# SOURCE DATA

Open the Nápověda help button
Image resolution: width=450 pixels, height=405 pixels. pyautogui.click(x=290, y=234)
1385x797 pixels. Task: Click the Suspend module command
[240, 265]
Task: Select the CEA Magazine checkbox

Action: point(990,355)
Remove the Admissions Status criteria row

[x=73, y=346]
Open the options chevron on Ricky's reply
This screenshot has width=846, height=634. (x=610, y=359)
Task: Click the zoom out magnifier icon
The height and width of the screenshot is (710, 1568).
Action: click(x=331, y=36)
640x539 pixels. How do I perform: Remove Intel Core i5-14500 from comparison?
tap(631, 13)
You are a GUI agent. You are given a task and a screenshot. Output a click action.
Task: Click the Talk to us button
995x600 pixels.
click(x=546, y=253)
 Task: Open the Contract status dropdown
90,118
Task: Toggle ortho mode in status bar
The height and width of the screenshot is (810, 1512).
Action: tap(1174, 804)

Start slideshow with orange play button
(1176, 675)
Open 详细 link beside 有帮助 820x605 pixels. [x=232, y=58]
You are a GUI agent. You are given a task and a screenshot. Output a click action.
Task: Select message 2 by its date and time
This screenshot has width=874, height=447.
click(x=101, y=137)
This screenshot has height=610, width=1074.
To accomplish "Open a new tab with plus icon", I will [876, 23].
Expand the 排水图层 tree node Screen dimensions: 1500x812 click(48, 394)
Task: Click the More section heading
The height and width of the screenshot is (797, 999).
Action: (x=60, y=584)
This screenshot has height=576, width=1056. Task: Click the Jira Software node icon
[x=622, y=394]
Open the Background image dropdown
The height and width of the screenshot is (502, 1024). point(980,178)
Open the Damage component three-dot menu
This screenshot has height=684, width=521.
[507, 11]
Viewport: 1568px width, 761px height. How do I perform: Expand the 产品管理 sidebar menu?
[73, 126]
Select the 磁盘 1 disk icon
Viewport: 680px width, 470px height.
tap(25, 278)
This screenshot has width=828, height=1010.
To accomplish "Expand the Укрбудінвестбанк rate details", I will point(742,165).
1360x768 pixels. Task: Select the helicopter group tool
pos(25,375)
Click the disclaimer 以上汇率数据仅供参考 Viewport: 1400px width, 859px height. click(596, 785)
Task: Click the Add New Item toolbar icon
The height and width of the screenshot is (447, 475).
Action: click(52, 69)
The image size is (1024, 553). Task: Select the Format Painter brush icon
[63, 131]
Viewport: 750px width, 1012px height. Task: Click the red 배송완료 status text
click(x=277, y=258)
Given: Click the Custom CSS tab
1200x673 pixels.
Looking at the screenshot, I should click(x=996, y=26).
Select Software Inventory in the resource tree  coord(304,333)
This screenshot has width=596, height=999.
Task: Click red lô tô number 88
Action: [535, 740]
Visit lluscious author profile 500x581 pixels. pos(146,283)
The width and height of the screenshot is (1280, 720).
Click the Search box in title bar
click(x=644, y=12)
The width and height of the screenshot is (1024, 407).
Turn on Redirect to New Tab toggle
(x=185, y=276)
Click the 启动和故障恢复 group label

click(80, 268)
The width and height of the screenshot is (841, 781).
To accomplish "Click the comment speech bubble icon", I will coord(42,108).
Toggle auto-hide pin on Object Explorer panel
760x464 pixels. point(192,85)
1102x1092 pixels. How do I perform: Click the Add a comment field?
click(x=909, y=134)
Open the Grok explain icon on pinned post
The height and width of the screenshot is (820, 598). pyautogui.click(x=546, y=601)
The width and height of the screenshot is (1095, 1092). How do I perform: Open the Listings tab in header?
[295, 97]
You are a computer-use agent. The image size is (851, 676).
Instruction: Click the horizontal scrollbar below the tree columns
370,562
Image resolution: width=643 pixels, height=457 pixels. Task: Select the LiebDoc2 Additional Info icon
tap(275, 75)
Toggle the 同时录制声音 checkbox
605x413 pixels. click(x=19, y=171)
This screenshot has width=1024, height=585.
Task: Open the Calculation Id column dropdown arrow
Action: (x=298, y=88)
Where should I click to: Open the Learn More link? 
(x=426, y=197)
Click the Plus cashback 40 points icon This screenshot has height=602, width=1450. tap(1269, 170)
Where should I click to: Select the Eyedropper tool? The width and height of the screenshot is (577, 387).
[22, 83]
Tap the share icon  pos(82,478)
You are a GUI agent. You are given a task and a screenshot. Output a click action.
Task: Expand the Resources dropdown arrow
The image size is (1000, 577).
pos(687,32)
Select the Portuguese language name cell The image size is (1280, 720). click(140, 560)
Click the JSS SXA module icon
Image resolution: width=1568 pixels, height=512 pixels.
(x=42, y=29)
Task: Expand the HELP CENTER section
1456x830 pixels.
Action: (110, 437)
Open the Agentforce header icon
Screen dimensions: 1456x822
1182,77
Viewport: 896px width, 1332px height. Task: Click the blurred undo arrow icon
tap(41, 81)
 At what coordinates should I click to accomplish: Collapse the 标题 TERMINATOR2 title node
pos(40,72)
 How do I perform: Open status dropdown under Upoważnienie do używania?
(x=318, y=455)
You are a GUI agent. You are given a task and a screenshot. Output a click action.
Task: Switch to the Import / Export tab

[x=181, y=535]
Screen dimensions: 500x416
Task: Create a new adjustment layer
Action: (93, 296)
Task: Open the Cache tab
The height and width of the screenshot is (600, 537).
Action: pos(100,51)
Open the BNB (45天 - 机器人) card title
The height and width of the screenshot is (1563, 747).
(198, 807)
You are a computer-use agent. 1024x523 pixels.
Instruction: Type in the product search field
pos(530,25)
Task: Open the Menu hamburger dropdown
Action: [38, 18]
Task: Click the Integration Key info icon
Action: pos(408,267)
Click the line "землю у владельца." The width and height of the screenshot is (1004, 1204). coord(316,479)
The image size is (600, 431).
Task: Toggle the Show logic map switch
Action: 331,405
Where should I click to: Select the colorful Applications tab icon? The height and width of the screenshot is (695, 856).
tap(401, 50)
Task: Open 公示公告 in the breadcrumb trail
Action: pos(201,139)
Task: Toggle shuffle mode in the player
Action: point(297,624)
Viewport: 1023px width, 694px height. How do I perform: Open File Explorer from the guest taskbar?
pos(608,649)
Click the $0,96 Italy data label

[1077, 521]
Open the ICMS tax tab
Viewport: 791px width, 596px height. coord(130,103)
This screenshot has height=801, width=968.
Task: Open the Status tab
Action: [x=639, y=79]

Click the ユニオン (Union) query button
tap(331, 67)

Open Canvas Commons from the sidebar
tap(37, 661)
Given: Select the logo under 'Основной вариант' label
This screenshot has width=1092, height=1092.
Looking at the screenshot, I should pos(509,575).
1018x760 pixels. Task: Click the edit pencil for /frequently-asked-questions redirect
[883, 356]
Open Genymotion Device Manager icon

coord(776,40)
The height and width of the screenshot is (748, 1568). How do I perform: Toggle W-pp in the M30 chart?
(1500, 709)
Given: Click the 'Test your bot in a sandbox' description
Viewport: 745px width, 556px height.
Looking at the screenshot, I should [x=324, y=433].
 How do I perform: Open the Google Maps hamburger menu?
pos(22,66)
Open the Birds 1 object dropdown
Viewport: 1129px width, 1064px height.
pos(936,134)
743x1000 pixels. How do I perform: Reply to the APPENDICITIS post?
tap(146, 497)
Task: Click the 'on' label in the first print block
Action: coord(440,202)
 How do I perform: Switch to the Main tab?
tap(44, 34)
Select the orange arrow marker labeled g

# WHAT YOU WILL DO
Where the word "computer" appears in a line of the entries, copy that line.

# EXERCISE RESULT
You are a computer-use agent. The image size is (851, 676).
You are a computer-use agent. 1024x523 pixels.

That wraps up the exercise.